C’est dans cet écrin que l’on retrouve l’ensemble sur instruments
d’époque L’Encyclopédie, fondé en 2020 par Florent Albrecht (né
en 1975). L’orchestre est en résidence à la Fondation-Musée Zoubov à
Genève, là où son chef a achevé des études musicales sur le tard, après
une carrière dans le marketing du luxe. Ce parcours original explique
l’enthousiasme manifeste du chef pour ses débuts parisiens intra‑muros, lors de la présentation du concert face au public. Le Français est également soutenu par Harmonia Mundi, qui a édité un disque au programme similaire à celui proposé à Gaveau.
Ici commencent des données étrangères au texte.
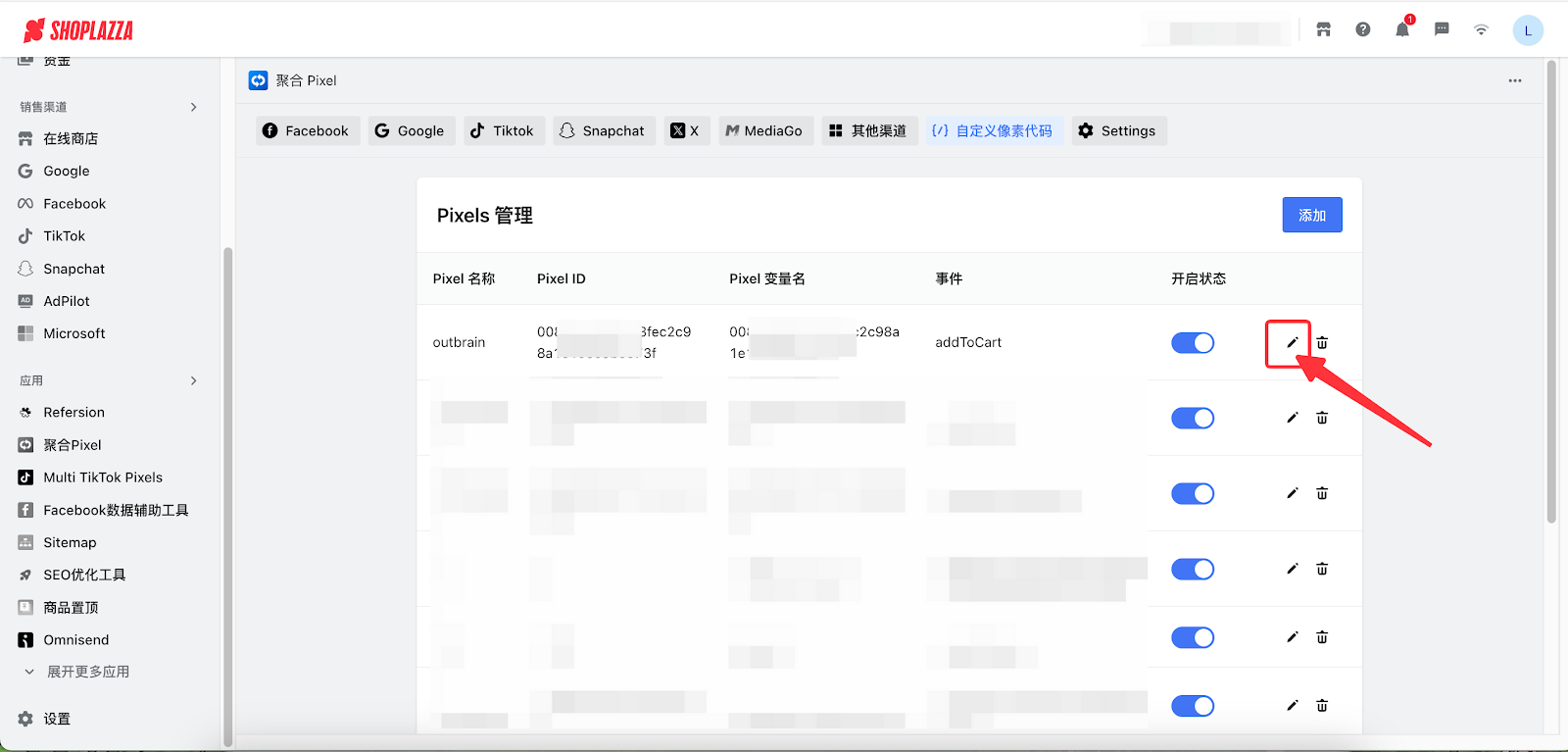Screen dimensions: 1568x752
Task: Toggle off the second pixel row switch
Action: (x=1193, y=419)
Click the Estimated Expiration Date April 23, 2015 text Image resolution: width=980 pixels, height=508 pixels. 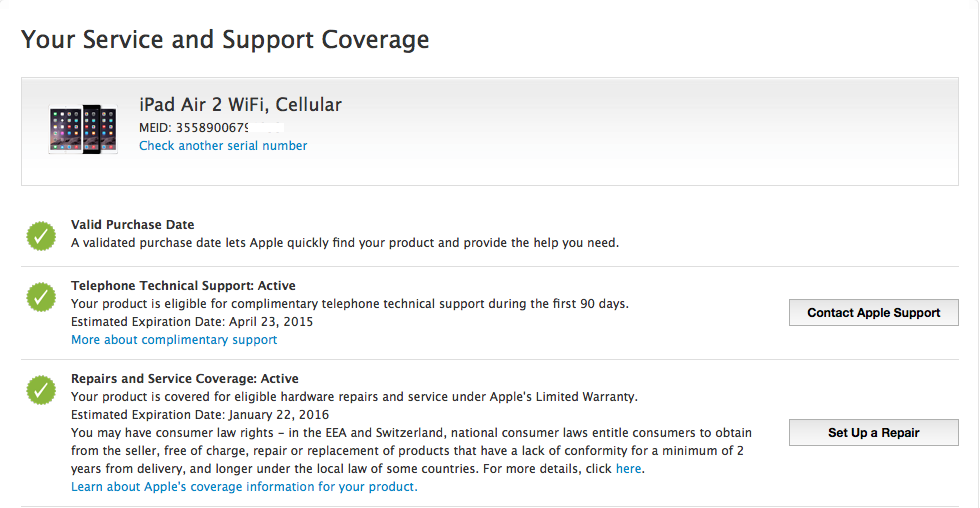(x=192, y=322)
La salle comble réunie pour l’événement accueille un nombre important de
jeunes enfants et d’adolescents, tous ravis par ce programme en grande
partie dévolu aux « primo‑accédants ». On retrouve en effet, pour
débuter la soirée, une des sérénades nocturnes de Mozart, qui fait la
part belle à la répétition entêtante de la mélodie. Ce type d’ouvrage
était en effet destiné aux diners et fêtes en plein air, sans que le
public écoute spécifiquement la musique. Il fallait donc que celle‑ci
soit simple, afin de capter l’auditeur peu attentif. L’interprétation de
Florent Albrecht joue la carte de la clarté des lignes, en privilégiant
la mélodie principale dévolue aux cordes dans l’aigu. La sonorité un
peu aigrelette des premiers et seconds violons déçoit quelque peu, même
si l’effectif réduit à huit interprètes est conforme aux usages de la
fin du XVIIIe siècle.
Le concert prend davantage de saveur avec l’interprétation de la Symphonie des jouets,
dont l’attribution reste nébuleuse : les frères Haydn et le père de
Mozart furent ainsi les premiers à s’en voir attribuer la paternité,
avant que les recherches récentes ne penchent, sans certitude, vers un
obscur moine bénédictin du nom d’Edmund Angerer. Quoi qu’il en soit, le
brio percussif à l’œuvre ravit l’assistance, en convoquant toute une
série de bruitages aviaires au potentiel comique, du moins si l’on en
croit les interprètes, proches du fou rire en certains endroits.
L’esprit chambriste demeure, un rien trop sage et uniforme, malgré la
légèreté évidente de cette musique de divertissement.
Après l’entracte, Florent Albrecht donne toute la mesure de son talent dans le Treizième Concerto pour piano
(1783) du fils Mozart, qu’il interprète au pianoforte. Les tempi
toujours très vifs du soliste jouent la carte de la vélocité, au
détriment d’une volonté d’architecture et d’une mise en valeur de
l’individualité des pupitres. Les sonorités des graves restent
volontairement minorées, tandis qu’Albrecht se montre plus intéressant
dans les passages lents, où son jeu respire davantage. Le public, un
rien impatient, applaudit avant la fin du Rondo. Allegro conclusif, sous l’œil amusé du chef. L’assistance se régale ensuite de la rare Promenade musicale en traîneau
de Léopold Mozart, avec des grelots et hennissements de cheval
inattendus. Le carillon (glockenspiel) fait son retour pour donner une
coloration savoureuse à la partition, avant qu’un bis, le Finale de la Vingt‑huitième Symphonie de Wolfgang, ne vienne conclure cette copieuse soirée.